* [SELECTED EXCERPT]:
EDITOR’S NOTE: This is the first of an occasional series of stories that will give a quick glimpse of some of the interesting ideas and insights of faculty around campus. To suggest a story: wisweek@news.wisc.edu.

The United States has the highest incarceration rate in the world, but this fact hides a potentially more serious problem, says Pamela Oliver, professor of sociology.

Oliver says African-Americans in the United States are imprisoned at 6.6 times the rate of European Americans, and Wisconsin has the second largest racial disparity of this kind in the nation.

“The astronomical imprisonment rates of racial minorities in the U.S. point to serious social problems,” Oliver says.

In a recent research proposal that she and assistant professor of sociology Marino Bruce sent to the National Science Foundation and the National Institute of Justice, Oliver outlines the probable causes and consequences of these racial differences in imprisonment rates.

Oliver partly attributes the increase in incarceration rates in the United States, especially among African-Americans, to several historical trends, including policy changes in the 1970s that began the war on drugs and provided more money for police and prisons. Tougher sentences that persisted through the 1980s and 1990s also contributed to rising rates.

As political rhetoric against crime has escalated since the 1970s, so has aggressive policing, Oliver says. One example is “broken window” policing, in which officers arrest juveniles for minor offenses to deter them from committing serious crimes later.

“Public support for aggressive policing seems to be associated with white fear of black crime,” Oliver says. “I’m hypothesizing that black migration into white areas triggers an aggressive police response.”

* [INFORMATION]:
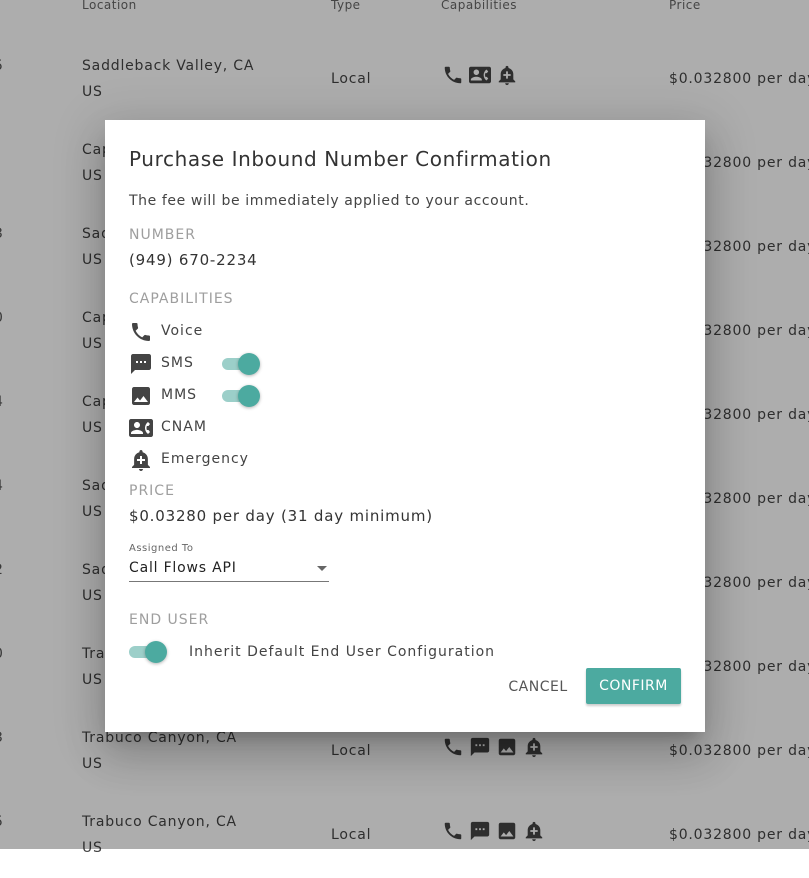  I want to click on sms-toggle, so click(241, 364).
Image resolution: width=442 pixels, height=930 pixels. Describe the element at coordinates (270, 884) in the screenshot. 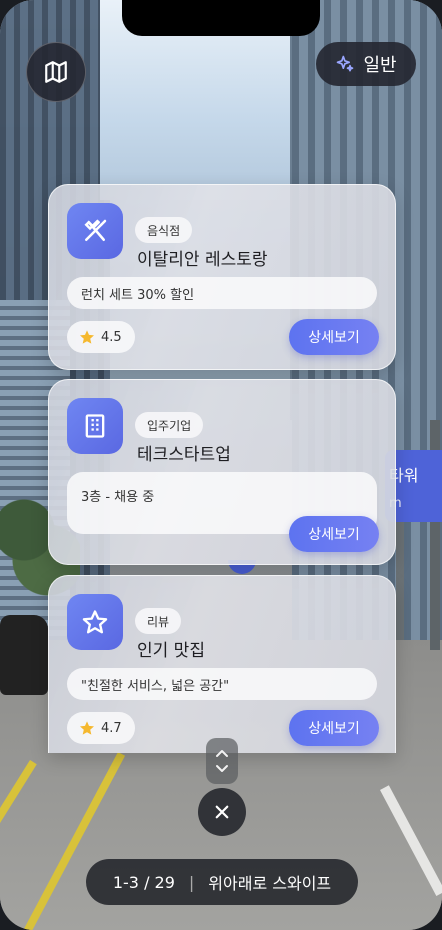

* * *

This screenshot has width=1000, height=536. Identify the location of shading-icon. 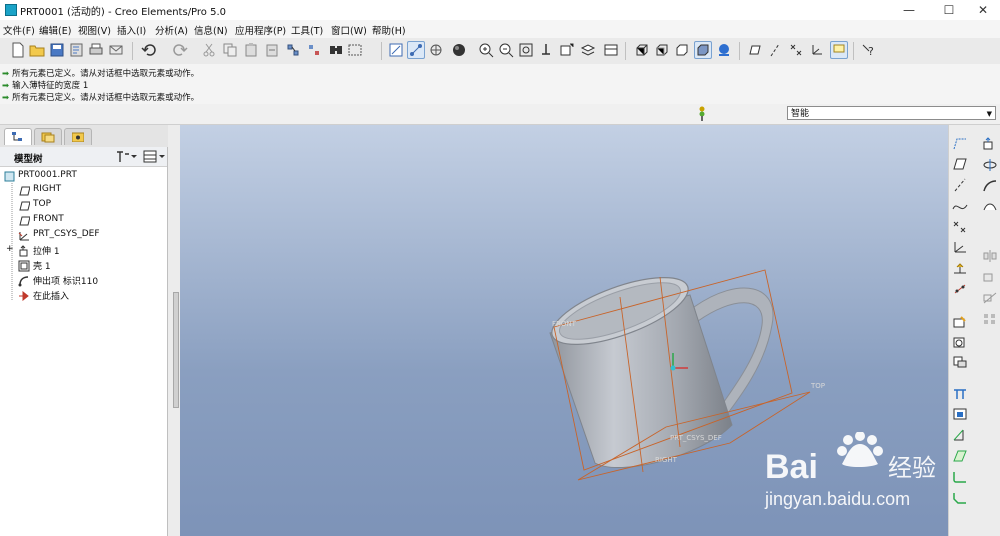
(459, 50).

* * *

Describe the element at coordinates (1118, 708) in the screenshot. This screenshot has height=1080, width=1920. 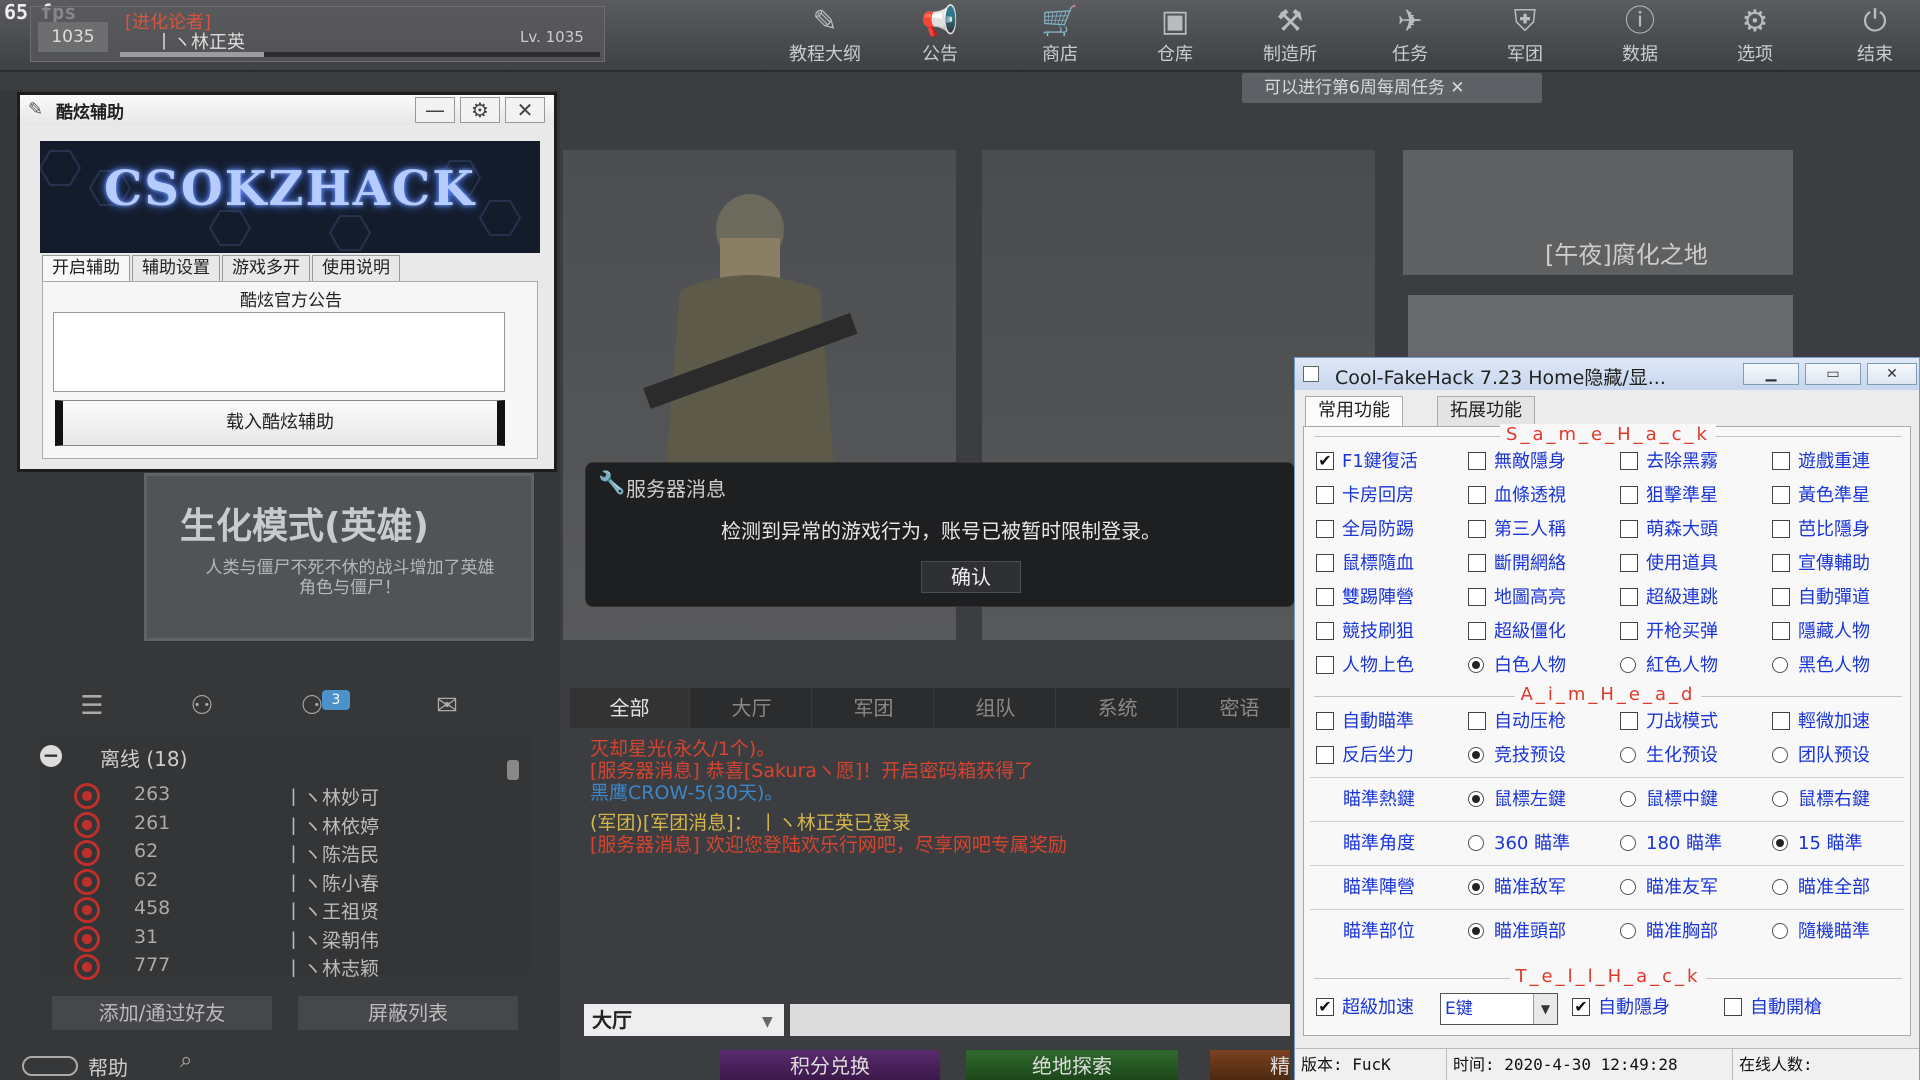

* [TASK GOAL]:
Pick up the article on racial disparities in U.S. imprisonment rates where it stops, and continue it from its last sentence.

* [ANSWER TO THIS TASK]:
Higher imprisonment rates for African-Americans tend to be found in areas where blacks make up a smaller proportion of the population. Wisconsin fits this profile, Oliver says, and the disparity grows even larger because the imprisonment rate for black Americans is rising faster than the national average, while the incarceration rate for whites is increasing more slowly than average. This pattern is repeated in Dane County, about 4 percent black, which has double the imprisonment rate of Milwaukee County, 25 percent black.

Oliver says high imprisonment rates and aggressive policing may actually contribute to increased crime. “Imprisonment increases family disruption and economic distress in African-American communities, and both of these are major causes of crime,” she says.

The nature of most crimes that create this racial disparity also suggests deeper social problems, Oliver says. Most of the gap between black and white imprisonment rates is due to property and drug offenses, which are primarily caused by social inequity. “Think about Robin Hood,” Oliver says. “If there are gross inequalities, you get a lot of theft.”

Oliver hopes this study will pinpoint exactly what is causing racial disparities in imprisonment, how these disparities affect crime rates, and what solutions can be developed to influence crime policy.

For now, Oliver says, it is important to realize that, directly or indirectly, recent politics have created the racially unbalanced imprisonment rates of today.

“This is not a legacy of slavery or Jim Crow,” she says. “It’s a result of what we’ve been doing for the past 25 years.”